Memory efficient alternative to rbind - in-place r

2020-05-21 09:37发布

问题:

I need to rbind two large data frames. Right now I use

df <- rbind(df, df.extension)

but I (almost) instantly run out of memory. I guess its because df is held in the memory twice. I might see even bigger data frames in the future, so I need some kind of in-place rbind.

So my question is: Is there a way to avoid data duplication in memory when using rbind?

I found this question, which uses SqlLite, but I really want to avoid using the hard drive as a cache.

回答1:

data.table is your friend!

C.f. http://www.mail-archive.com/r-help@r-project.org/msg175877.html


Following up on nikola's comment, here is ?rbindlist's description (new in v1.8.2) :

Same as do.call("rbind",l), but much faster.



回答2:

First of all : Use the solution from the other question you link to if you want to be safe. As R is call-by-value, forget about an "in-place" method that doesn't copy your dataframes in the memory.

One not advisable method of saving quite a bit of memory, is to pretend your dataframes are lists, coercing a list using a for-loop (apply will eat memory like hell) and make R believe it actually is a dataframe.

I'll warn you again : using this on more complex dataframes is asking for trouble and hard-to-find bugs. So be sure you test well enough, and if possible, avoid this as much as possible.

You could try following approach :

n1 <- 1000000
n2 <- 1000000
ncols <- 20
dtf1 <- as.data.frame(matrix(sample(n1*ncols), n1, ncols))
dtf2 <- as.data.frame(matrix(sample(n2*ncols), n1, ncols))

dtf <- list()

for(i in names(dtf1)){
  dtf[[i]] <- c(dtf1[[i]],dtf2[[i]])
}

attr(dtf,"row.names") <- 1:(n1+n2)
attr(dtf,"class") <- "data.frame"

It erases rownames you actually had (you can reconstruct them, but check for duplicate rownames!). It also doesn't carry out all the other tests included in rbind.

Saves you about half of the memory in my tests, and in my test both the dtfcomb and the dtf are equal. The red box is rbind, the yellow one is my list-based approach.

Test script :

n1 <- 3000000
n2 <- 3000000
ncols <- 20

dtf1 <- as.data.frame(matrix(sample(n1*ncols), n1, ncols))
dtf2 <- as.data.frame(matrix(sample(n2*ncols), n1, ncols))

gc()
Sys.sleep(10)
dtfcomb <- rbind(dtf1,dtf2)
Sys.sleep(10)
gc()
Sys.sleep(10)
rm(dtfcomb)
gc()
Sys.sleep(10)
dtf <- list()
for(i in names(dtf1)){
  dtf[[i]] <- c(dtf1[[i]],dtf2[[i]])
}
attr(dtf,"row.names") <- 1:(n1+n2)
attr(dtf,"class") <- "data.frame"
Sys.sleep(10)
gc()
Sys.sleep(10)
rm(dtf)
gc()


回答3:

Right now I worked out the following solution:

nextrow = nrow(df)+1
df[nextrow:(nextrow+nrow(df.extension)-1),] = df.extension
# we need to assure unique row names
row.names(df) = 1:nrow(df)

Now I don't run out of memory. I think its because I store

object.size(df) + 2 * object.size(df.extension)

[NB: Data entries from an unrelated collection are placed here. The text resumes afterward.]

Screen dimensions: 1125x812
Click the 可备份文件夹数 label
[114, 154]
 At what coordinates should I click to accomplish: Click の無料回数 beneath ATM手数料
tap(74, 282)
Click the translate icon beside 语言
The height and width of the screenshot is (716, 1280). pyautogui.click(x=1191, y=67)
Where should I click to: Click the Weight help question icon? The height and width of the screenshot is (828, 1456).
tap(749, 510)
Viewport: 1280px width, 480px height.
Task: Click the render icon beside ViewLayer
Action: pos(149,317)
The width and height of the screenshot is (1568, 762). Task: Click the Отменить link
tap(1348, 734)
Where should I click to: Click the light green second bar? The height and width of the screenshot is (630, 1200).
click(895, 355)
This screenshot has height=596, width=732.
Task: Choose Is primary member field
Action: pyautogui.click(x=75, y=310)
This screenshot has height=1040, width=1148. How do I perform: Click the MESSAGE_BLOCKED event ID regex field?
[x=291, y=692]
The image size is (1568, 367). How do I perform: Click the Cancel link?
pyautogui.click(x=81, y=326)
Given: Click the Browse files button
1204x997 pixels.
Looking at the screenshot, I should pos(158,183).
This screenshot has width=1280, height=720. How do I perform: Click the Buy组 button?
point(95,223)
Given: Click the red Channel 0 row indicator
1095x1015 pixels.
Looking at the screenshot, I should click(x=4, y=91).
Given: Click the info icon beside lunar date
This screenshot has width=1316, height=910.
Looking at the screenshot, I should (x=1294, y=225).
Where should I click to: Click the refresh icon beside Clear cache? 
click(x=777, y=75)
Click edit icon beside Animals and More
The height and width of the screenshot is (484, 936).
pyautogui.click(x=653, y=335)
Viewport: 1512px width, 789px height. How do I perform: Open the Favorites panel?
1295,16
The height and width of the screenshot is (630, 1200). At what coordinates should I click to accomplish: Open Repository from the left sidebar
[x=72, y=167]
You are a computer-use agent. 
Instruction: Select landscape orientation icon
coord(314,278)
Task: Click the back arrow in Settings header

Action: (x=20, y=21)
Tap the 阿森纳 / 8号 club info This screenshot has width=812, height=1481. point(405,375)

while with rbind R would need

object.size(rbind(df,df.extension)) + object.size(df) + object.size(df.extension). 

After that I use

rm(df.extension)
gc(reset=TRUE)

to free the memory I don't need anymore.

This solved my problem for now, but I feel that there is a more advanced way to do a memory efficient rbind. I appreciate any comments on this solution.



回答4:

This is a perfect candidate for bigmemory. See the site for more information. Here are three usage aspects to consider:

  1. It's OK to use the HD: Memory mapping to the HD is much faster than practically any other access, so you may not see any slowdowns. At times I rely upon > 1TB of memory-mapped matrices, though most are between 6 and 50GB. Moreover, as the object is a matrix, this requires no real overhead of rewriting code in order to use the object.
  2. Whether you use a file-backed matrix or not, you can use separated = TRUE to make the columns separate. I haven't used this much, because of my 3rd tip:
  3. You can over-allocate the HD space to allow for a larger potential matrix size, but only load the submatrix of interest. This way there is no need to do rbind.

Note: Although the original question addressed data frames and bigmemory is suitable for matrices, one can easily create different matrices for different types of data and then combine the objects in RAM to create a dataframe, if it's really necessary.